Delicatessen (German : Delikatessen) is a 1930 German romance film directed by Géza von Bolváry and starring Harry Liedtke, Georgia Lind, and Ernő Verebes. [1] It was shot at the Tempelhof Studios in Berlin. The film's sets were designed by the art director Robert Neppach.



Franz Hellmer is the manager of Paul Wallis' delicatessen, and his friend Bela works there as a clerk. When the friends meet Lilo Martens, both are very taken with the pretty young woman. It quickly turns out, however, that Bela cannot score with Lilo, while the charming Franz thinks he has a chance. After partying with friends at the "Green Cockatoo" and cheering the performance of the singer Dolly Reves, and closing the place because of the police hour, the friends decide to continue the fun get-together in the deli. However, it is so loud that local residents alerted the police about disturbance of the peace. As a result, Franz and Bela lose their jobs.

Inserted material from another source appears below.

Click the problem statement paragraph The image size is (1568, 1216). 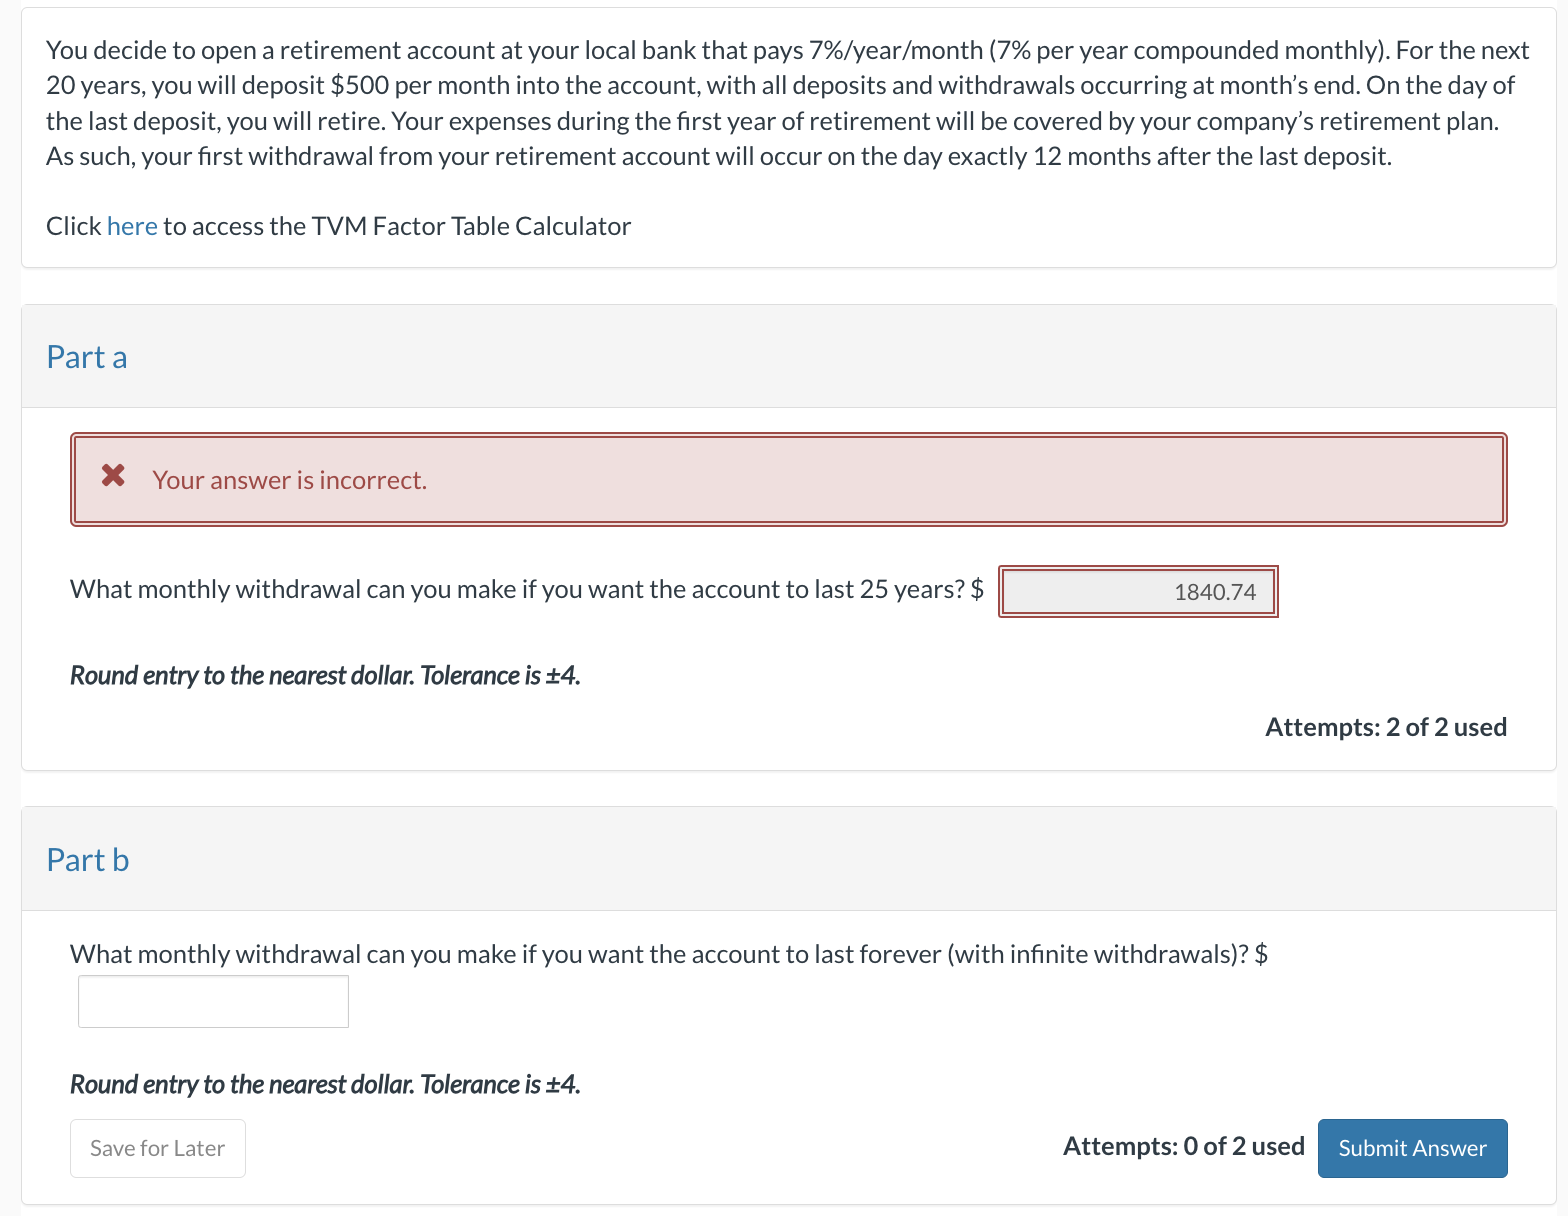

However, the friends quickly find a new job with Mr. Markow, whose delicatessen is across the street. Markov expects something from this, since Franz is particularly popular with female customers because of his charming nature. Wallis, in turn, finds a new employee in Lilo. In fact, Markow was right with his decision, because the friends ensure that the delicatessen grows into serious competition for the Valais delicatessen within a short time. However, this competition for customers means losses for both businesses in the long run, so that the owners ultimately follow Franz's suggestion and combine their businesses. And that leads to another lucky circumstance for Franz, because he finally gets his Lilo.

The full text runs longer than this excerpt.